Task goal: Reproduce every line of the material below, requests included, but multiply each coordinate in the answers by 2 and round to whole numbers, with halves rounded up. Leave the pictures out of your answer.

## Start Input for this task

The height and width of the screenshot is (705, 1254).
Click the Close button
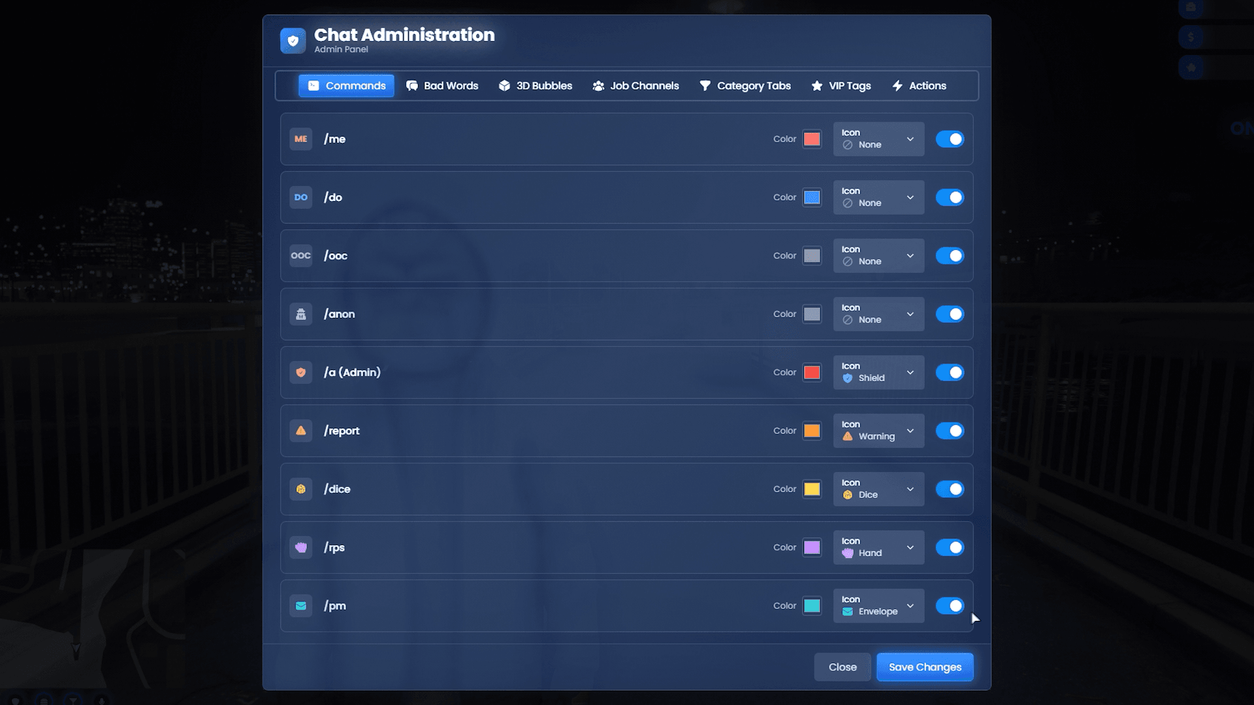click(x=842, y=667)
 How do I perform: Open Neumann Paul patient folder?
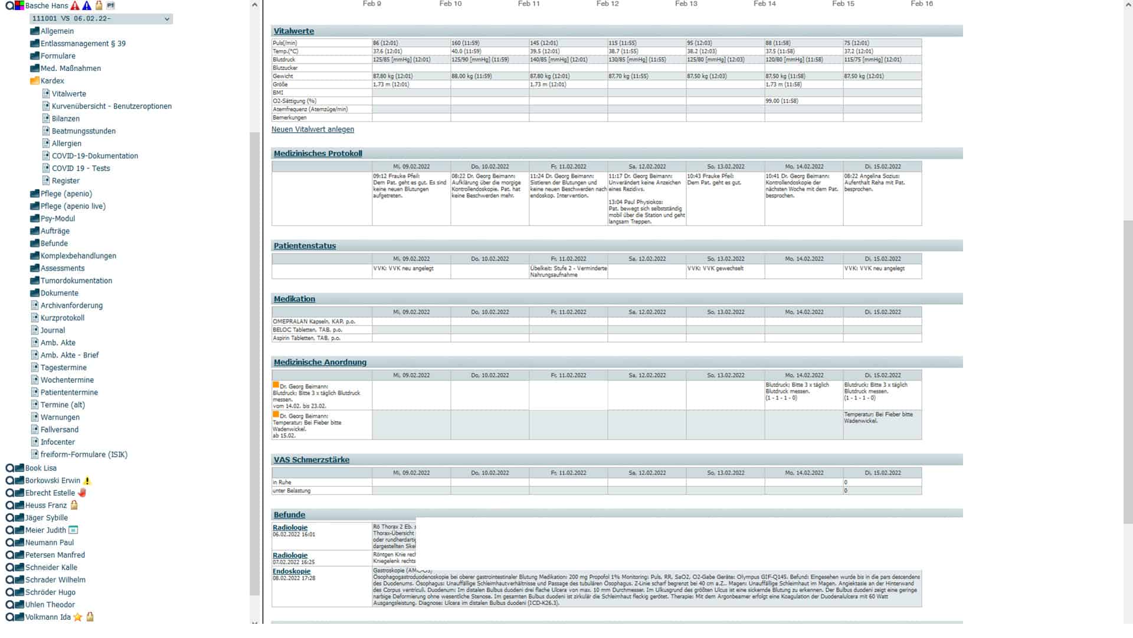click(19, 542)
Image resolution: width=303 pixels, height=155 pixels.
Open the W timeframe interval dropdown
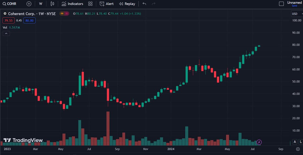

## End Input for this task

Exercise answer:
The height and width of the screenshot is (705, 1254).
Click the Close button
click(x=1684, y=1334)
 How do I perform: Open Neumann Paul patient folder?
click(38, 1084)
Image resolution: width=303 pixels, height=155 pixels.
Open the W timeframe interval dropdown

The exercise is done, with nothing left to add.